Our findings are consistent with previous studies in healthy subjects (4) and in subjects with heart failure (11, 18), diabetes (20), and hypertension (13), which demonstrated enhanced endothelium-dependent dilator function, without improvement in endothelium-independent dilator function, after a period of exercise training. They are also consistent with those of Hambrecht et al. (12), who showed that 4 wk of 10-min daily cycle training performed six times per day improved coronary endothelium-mediated dilator function, but not endothelium-independent dilation, in patients with CAD. The conclusions of Gokce et al.(9) are at minor variance with ours. These authors studied the effect of a 10-wk period of treadmill or stationary bicycle exercise in CAD patients having similar demographics to our group, but they compared the results with a CAD nonexercise group. FMD increased significantly in the posterior tibial artery, by a mean of 2.0%, whereas the 1.9% increase in the brachial artery did not reach significance. The initial FMD in our subjects was substantially lower, consistent with greater depression of endothelial function, and the improvement was larger but the apparent differences may also be methodological. As mentioned above, we consider the evidence supports a systemic vascular effect of exercise to be substantial.
We did not submit the normal, control subjects, used for baseline comparative purposes, to an exercise program because of the previous observations in such subjects (4). Compared with the healthy subjects, endothelium-independent dilator function, assessed by the response to GTN administration, was impaired in the CAD patients before training. This is consistent with previous observations that subjects with early vascular disease tend to exhibit endothelial but not vascular smooth muscle dysfunction (3, 6, 33, 35), whereas those with more advanced vascular disease may manifest abnormality in both endothelial and smooth muscle function (8, 11, 37). The lack of improvement in smooth muscle function after 8 wk of training in CAD patients is also consistent with previous observations (11, 12, 20) and with our finding that RHBF10, an index of vascular structure (27), was unaltered by training. These observations support the concept that, whereas enhanced endothelium-mediated vasodilation can result from short-term training and serve to buffer shear stress during early exercise periods, longer term training may be necessary to stimulate changes in the vessel wall and, hence, improvement in endothelium-independent function or vessel structure (22). At the same time, in this and other studies, the apparent lack of improvement in this aspect of vascular function could depend on the assessment technique. That is, the dose of GTN conventionally administered may have interrogated the upper end of the dose-response curve, and construction of a dose-response relationship could be more revealing.

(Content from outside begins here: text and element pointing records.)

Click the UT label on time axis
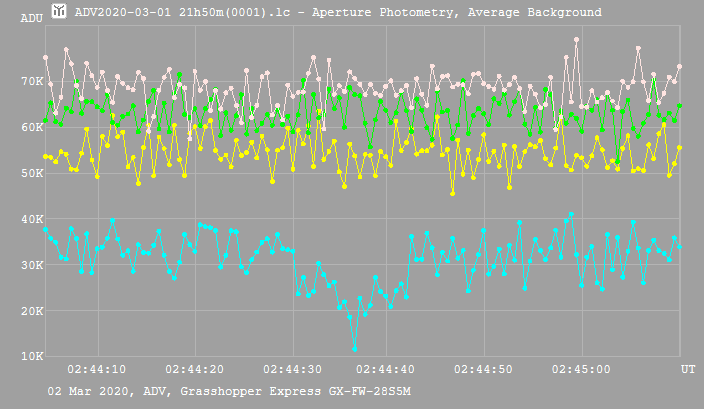 tap(688, 370)
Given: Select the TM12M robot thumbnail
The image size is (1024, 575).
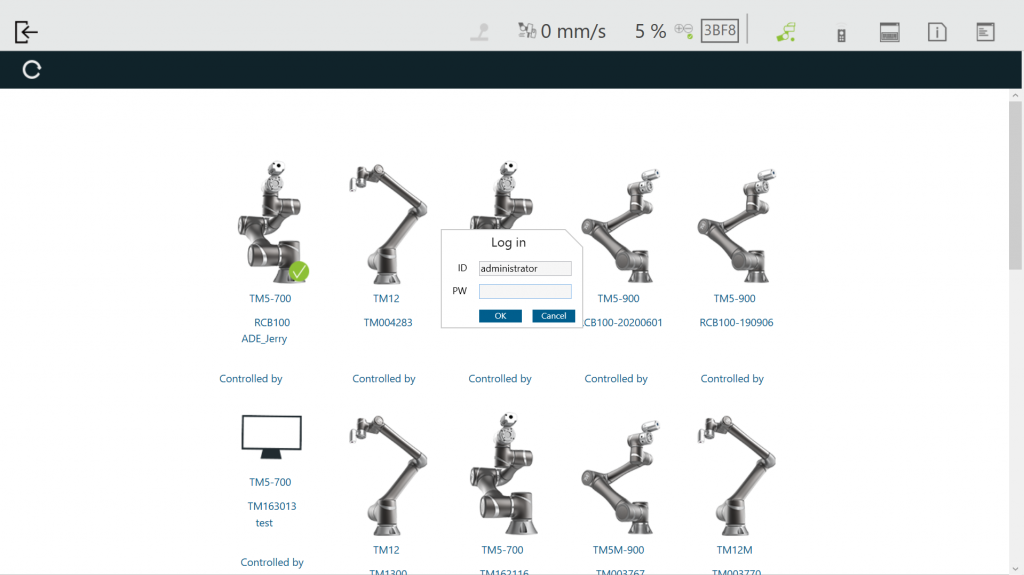Looking at the screenshot, I should [735, 475].
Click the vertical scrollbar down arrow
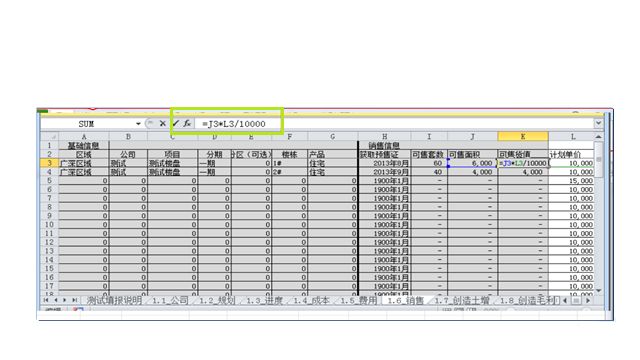Image resolution: width=640 pixels, height=360 pixels. click(x=598, y=290)
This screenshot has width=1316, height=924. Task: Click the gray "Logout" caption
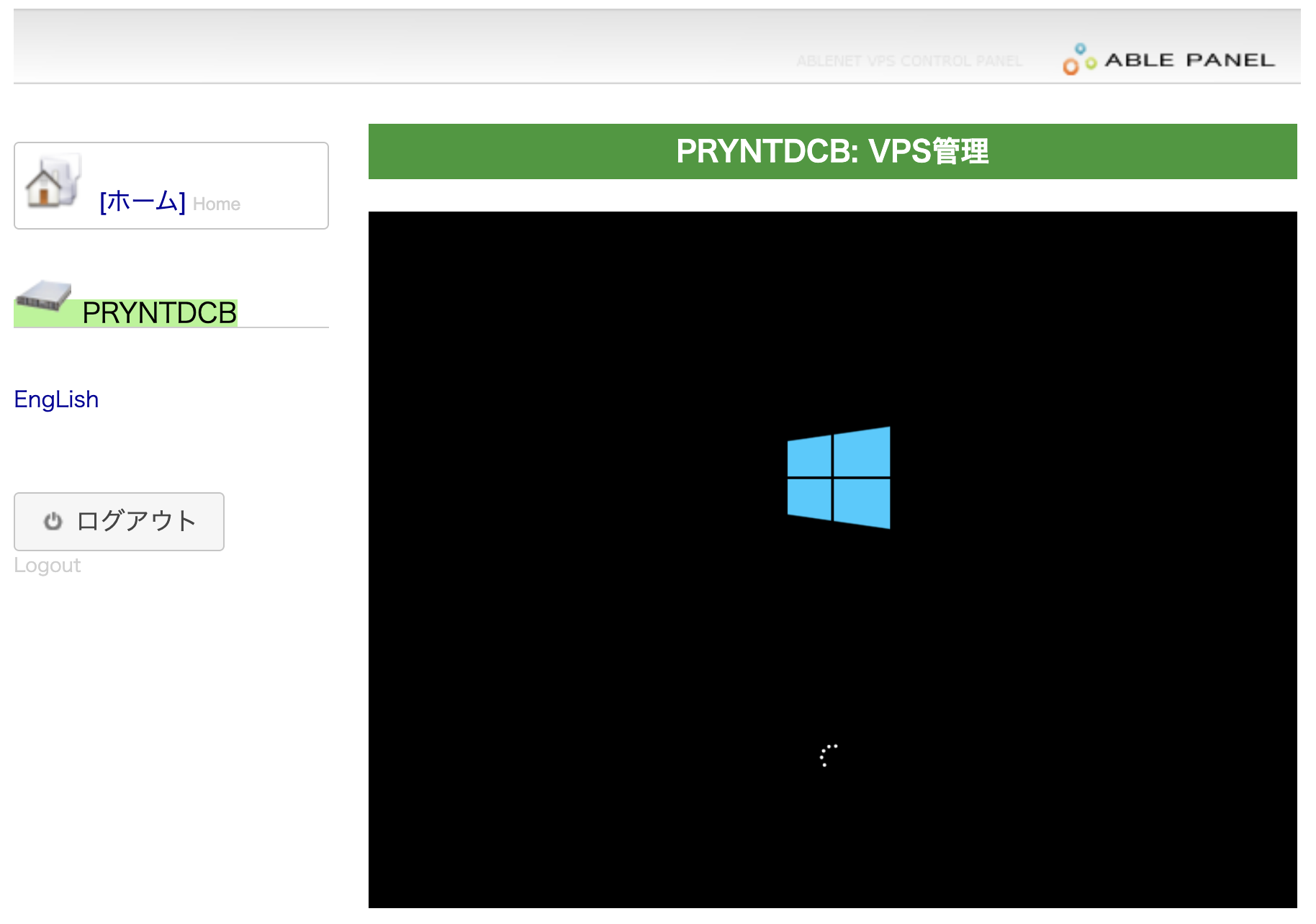pos(48,566)
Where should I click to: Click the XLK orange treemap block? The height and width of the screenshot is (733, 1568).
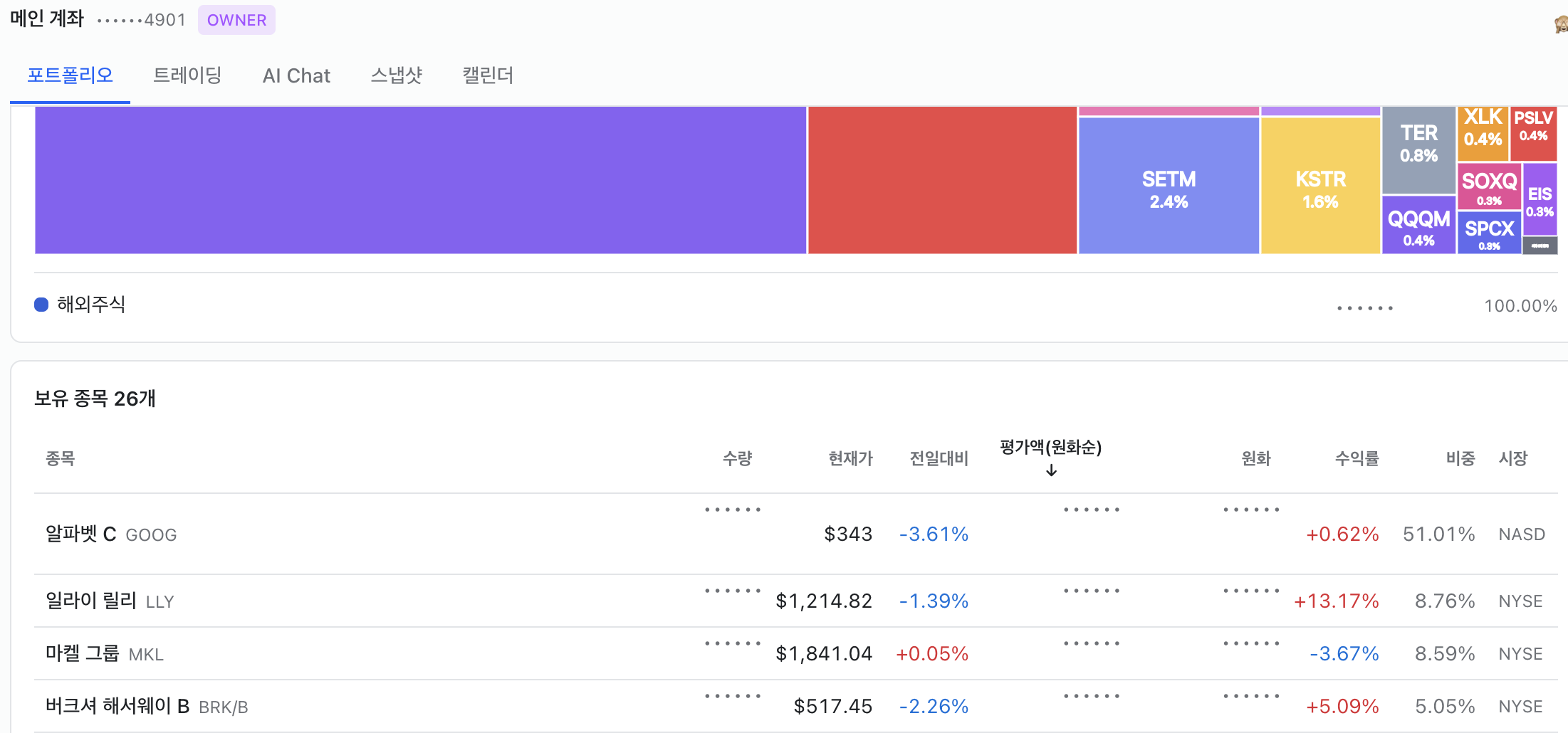(x=1483, y=134)
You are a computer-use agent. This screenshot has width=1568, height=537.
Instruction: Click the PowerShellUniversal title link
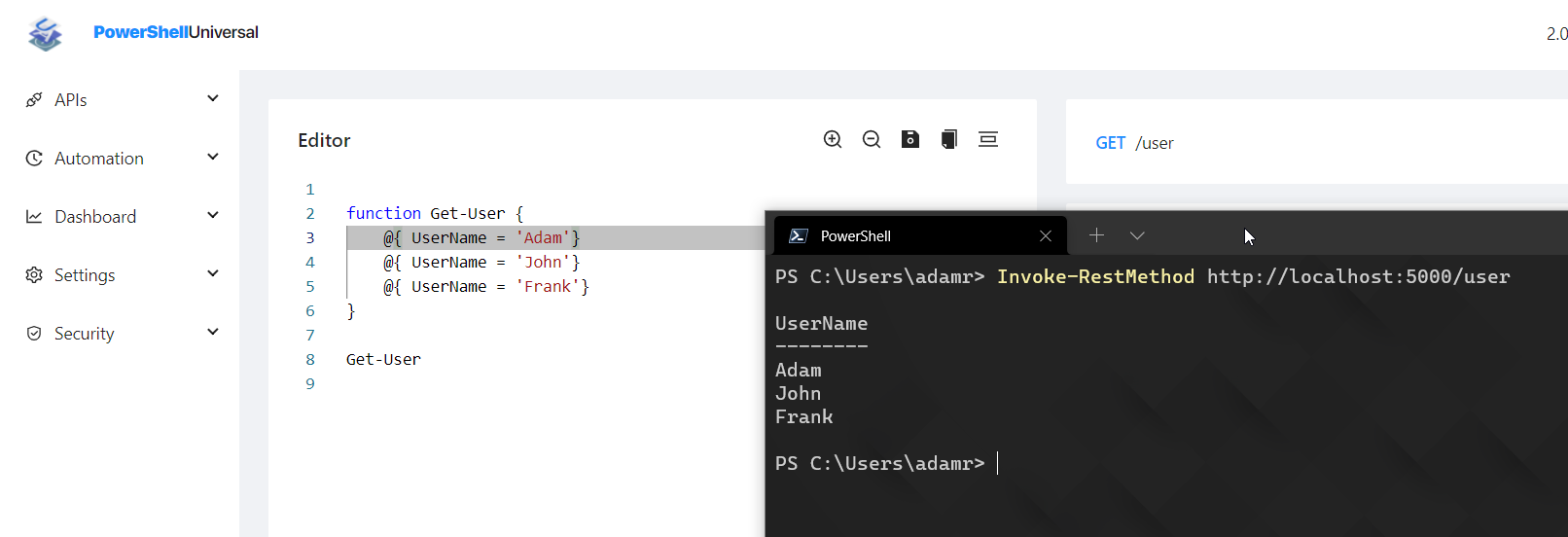176,32
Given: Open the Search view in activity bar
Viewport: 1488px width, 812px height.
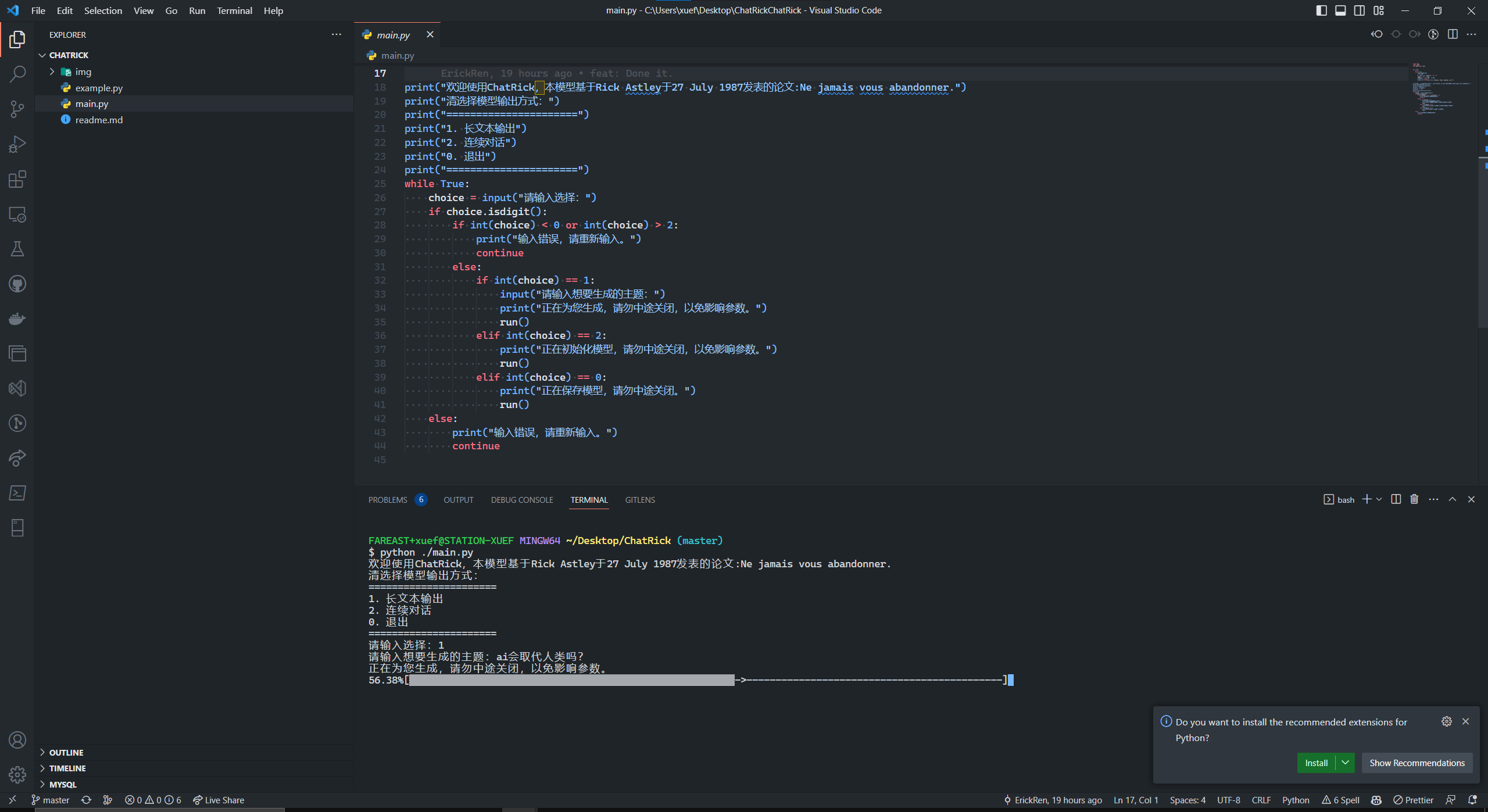Looking at the screenshot, I should point(17,74).
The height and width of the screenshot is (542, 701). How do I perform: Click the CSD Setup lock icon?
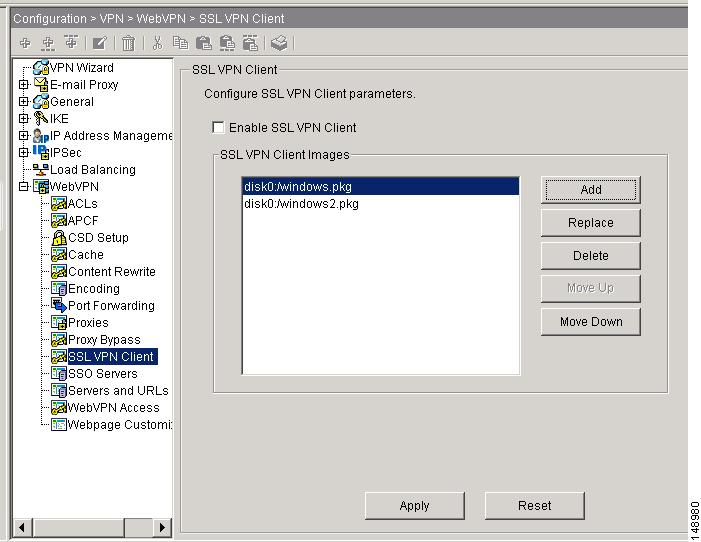coord(59,238)
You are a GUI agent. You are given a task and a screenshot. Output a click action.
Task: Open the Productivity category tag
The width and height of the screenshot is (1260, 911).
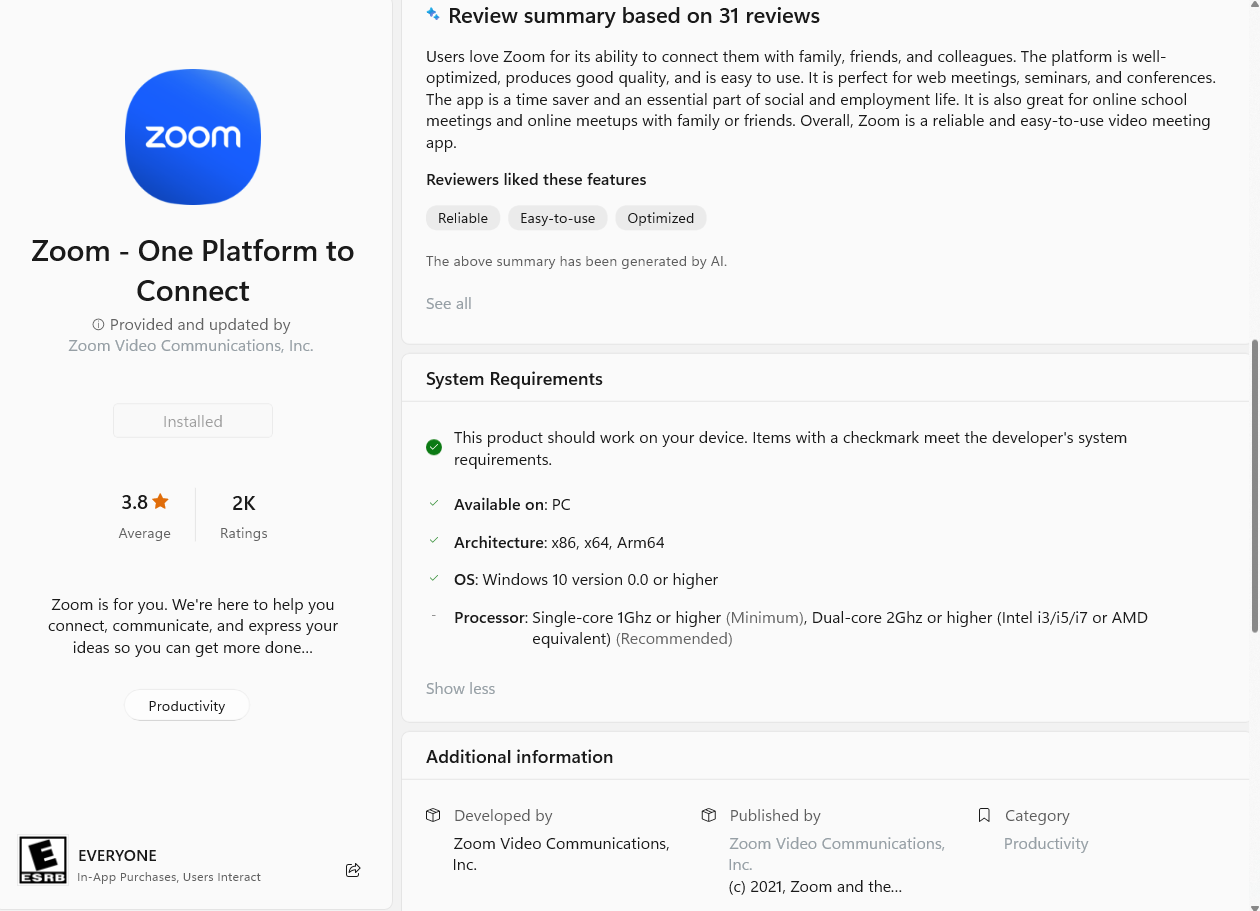(187, 706)
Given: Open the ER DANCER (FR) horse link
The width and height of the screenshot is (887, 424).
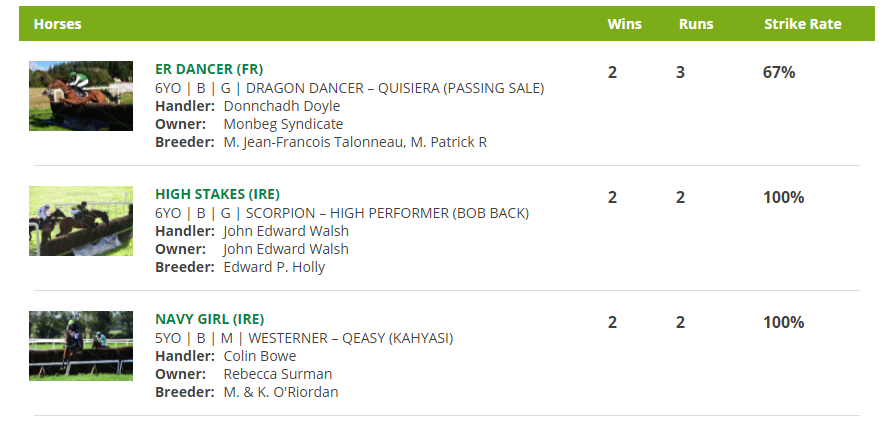Looking at the screenshot, I should 208,69.
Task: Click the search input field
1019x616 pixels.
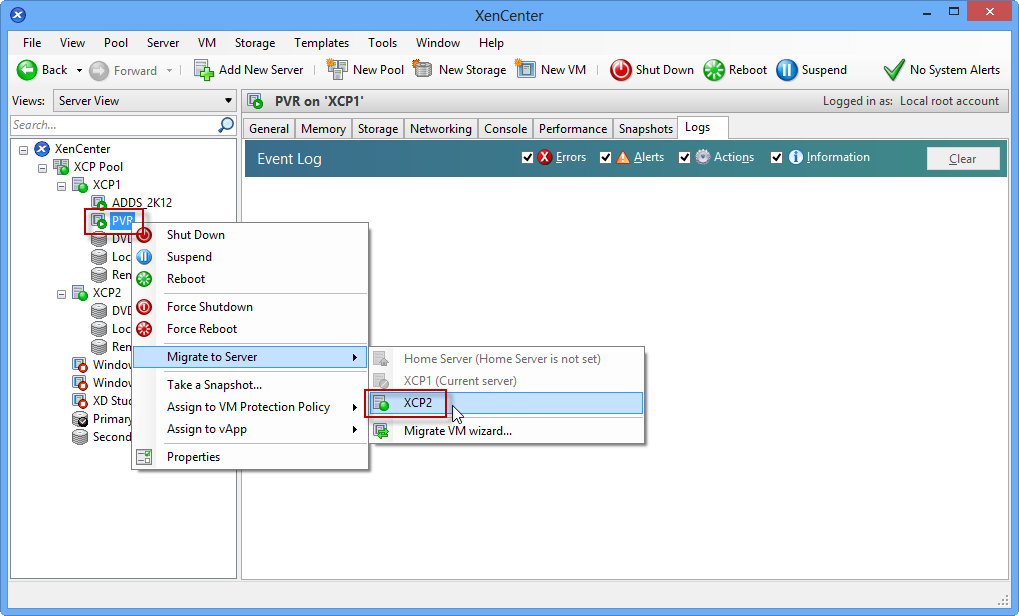Action: pyautogui.click(x=113, y=125)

The order of training did not affect the vascular response in the present study, and there was no difference in untrained data between those who trained first or second. These findings are consistent with previous crossover design studies that suggest that vascular function follows a similar conditioning-deconditioning time course to that of other exercise-induced physiological adaptations (20, 21) and that some, as yet undetermined, level of ongoing exercise may be necessary to maintain training-induced vascular function gains.
The possibility that differing drug regimes may have affected vascular function cannot be excluded. However, the medications were typical of those taken by patients with CAD, and no changes were made throughout the study period. Therefore, the results are likely to be widely applicable to CAD patients on standard therapies. Another possible limitation of the study relates to the training program used: predominantly lower limb and gymnasium based. However, its elements were generic and could be easily modified to suit home- or community-based environments, although it is possible that different training intensities, frequencies, or modalities may elicit other results and that a longer term program would seem necessary for sustained response. The propriety of a randomized sequence of exercise and nonexercise periods also arises. However, with a relatively short-duration exercise training program such as we used, our laboratory has previously found no significant carryover effect of exercise in those trained first (20, 21), as was also the case in this study. Furthermore, if there were any such effect, it would only serve to minimize the effect size observed using a cross-over design.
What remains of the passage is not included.